Keeping you connected with the latest healthcare updates

Food on the Go: How to Pick the Healthiest Options for Your Family

It's hard to cook homemade, healthy meals when you have a family that is constantly on the go. You may have to eat out, but that doesn't mean you have to eat poorly! Follow these tips to make the best choices for you and your family when you need to find a quick and simple solution.

Customization is key – We know what you’re thinking. Not another boring salad. Don’t get us wrong, there are lots of great salad options out there, but it doesn’t always have to come to that (and let’s be honest, they aren’t always the healthiest options anyway!). Some restaurants offer salads in a sandwich or wrap form so get creative and look for ways to customize your meal to avoid racking up calories. And don’t be afraid to ask for alternatives and swap out ingredients to lighten things up. Veggies are a great way to add variety and bulk up a burger or sandwich. A popular trend now is fast food restaurants that allow you to customize your meal with fresh, healthy ingredients. For example, try a chicken or veggie burrito bowl with beans, brown rice, salsa or guacamole that offers a balanced meal with both protein and carbs all in one. It is best to avoid the cheese and sour cream but if you must, ask for a small side for dipping or “just a little” instead of the usual amount.

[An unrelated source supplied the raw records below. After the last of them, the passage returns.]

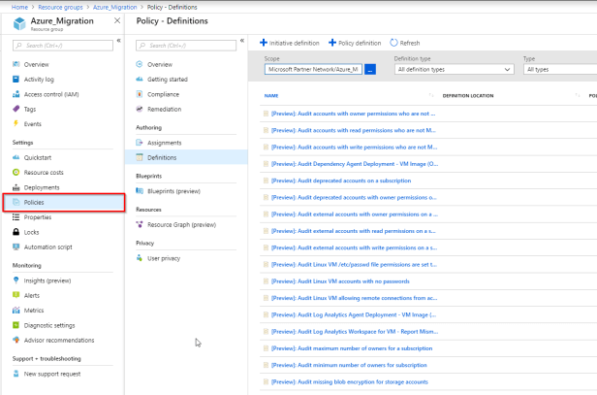Click the Activity log icon in sidebar
Viewport: 597px width, 395px height.
pyautogui.click(x=15, y=80)
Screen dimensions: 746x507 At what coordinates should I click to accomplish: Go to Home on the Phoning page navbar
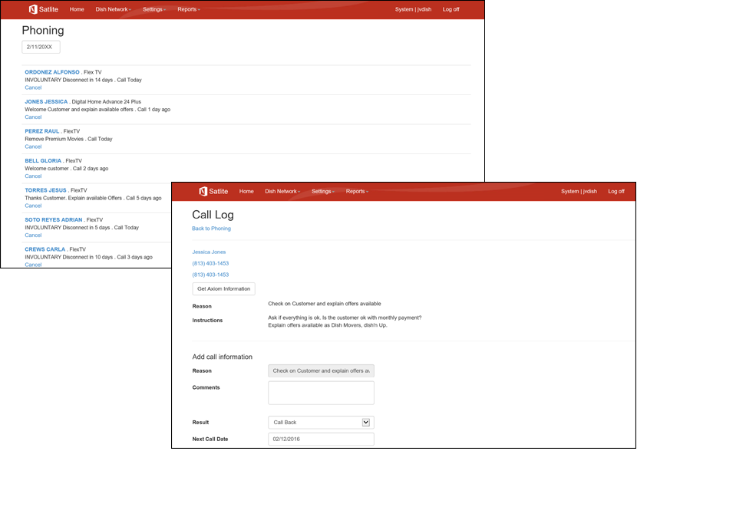(77, 9)
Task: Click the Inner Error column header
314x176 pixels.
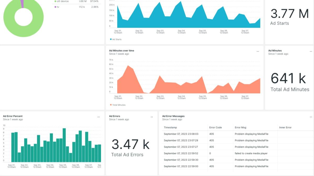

Be careful with condiments - In the world of fast food (and life in general) condiments mean calories (and delicious calories at that). We know it’s not easy, but do your best to stay away from creamy, oil-based condiments like mayonnaise and ranch dressing. BBQ sauce, ketchup, and mustard are better alternatives that will help keep it on the healthier side. Don’t forget about avocados, they are a great way to add a mayo-like texture and flavor to your favorite burger or sandwich without the extra guilt.

Extras add up – We are all guilty of giving into the fatty fries, milkshakes, and sugary beverages when eating on the go (we deserve to indulge every now and then), but the extras add up quickly without us even realizing it. A side salad, cup of chili or soup (skip the creamy kind), or fresh fruit and veggies are all lighter ways to add variety to your main dish. Requesting half-size portions is also a good way to cut back. When it comes to drinks, water isn’t the only health-conscious option. Unsweetened tea, milk or 100% juice are also better choices.

Life is hard enough without having to worry about eating healthy. With these tips and a bit of creativity you will be a pro at eating on the go!